At a meeting held at the United Methodist Church of Chugiak in April, organizers gave away binders with printouts of various court orders and judgments, along with emails and a timeline of events supporting many of the tenants’ claims.
Residents said they have few options, if any.
“I really have no other place to go. My rent’s reasonable there,” said Fred Esguerra at the April church meeting, one of about a dozen residents who testified at the meeting.
Several people cited expensive, scarce housing. Even without clean or reliable water in their homes and after the eviction notice formally barred new tenants from moving in, a few said they settled there anyway because the trailer court beats the alternatives.
“I bought this place, there was no water … I knew what I was getting into, I was OK with what I signed up for,” said John Paul Paquette, standing near his trailer. “A lot of these people are the same.”
Paquette moved into Forest Park in February 2022 and has been gradually repairing the trailer he bought. He loves the location, enjoys the sense of camaraderie with neighbors, as well as the “pride of ownership” that comes with purchasing the structure outright and fixing it up on his own.
Paquette called the municipality’s eviction notice “a slap in the face” and “a scare tactic” to get residents to leave.
‘A Band-Aid on an artery’
Many of those who could go elsewhere already have, moving on even if it meant taking a loss on all they invested into trailers they couldn’t sell or move to another park because the units are so old that other trailer courts will not accept them.
A housing nonprofit, NeighborWorks, worked with state and federal partners to help Forest Park tenants with either a down payment for a new home or two years of rental assistance worth up to $50,000. But recipients still need to come up with rent or mortgage payments on their own — which are almost certain to be more than the $500 a month charged at the park now.
Of the roughly 30 households tallied by NeighborWorks, nine have started the process for transitioning to new housing. Of those nine, four have moved elsewhere.
One reason it’s hard to move residents out of trailer parks is that such low-cost housing units are not easily replaced once a park closes. Over the decades, zoning and land-use codes have made it harder to permit new trailer courts, Cross said, and the existing stock is in rough shape.

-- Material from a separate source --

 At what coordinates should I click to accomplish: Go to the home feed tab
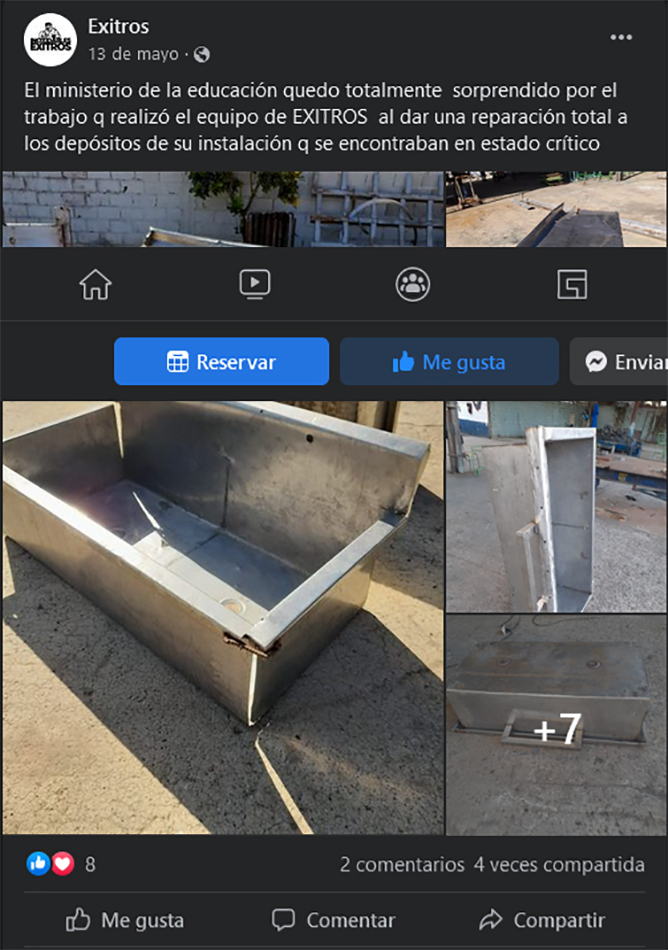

Cross thinks one solution to the city’s housing crisis is reforming land-use rules to make relatively inexpensive modular homes easier to permit. The issue is front and center in city discussions around homelessness, which is adding a degree of urgency to the onerous process of reforming zoning codes.
But none of this will be fixed within the window Forest Park residents need solutions, he said.
“I can guarantee you we’re not going to solve this in 90 days. We can put a Band-Aid on it, but that is a Band-Aid on an artery. Those trailers are on contaminated soil,” Cross said. “If Anchorage is going to make building affordable housing this difficult, their answer might not be in Anchorage.”
Several Forest Park residents, including Paquette and Johnson, think funds allocated for relocation should be used to buy out the property and turn it over to residents, under a sort of cooperative model.
Lang is not sure about what he and the five other members of his household will do next.
“I got hope that someone will come in and help us. ‘Cause I can’t move this trailer: It was built in 1968, and I’ve probably replaced every stud in it,” he said.
He spent a lot of last year working on applications for housing programs, but can’t find a way to stay where he wants.
“I have given up on the Anchorage Bowl area,” he said. “So I’m looking out in the Valley. I’ve been out there before, it’s not bad.”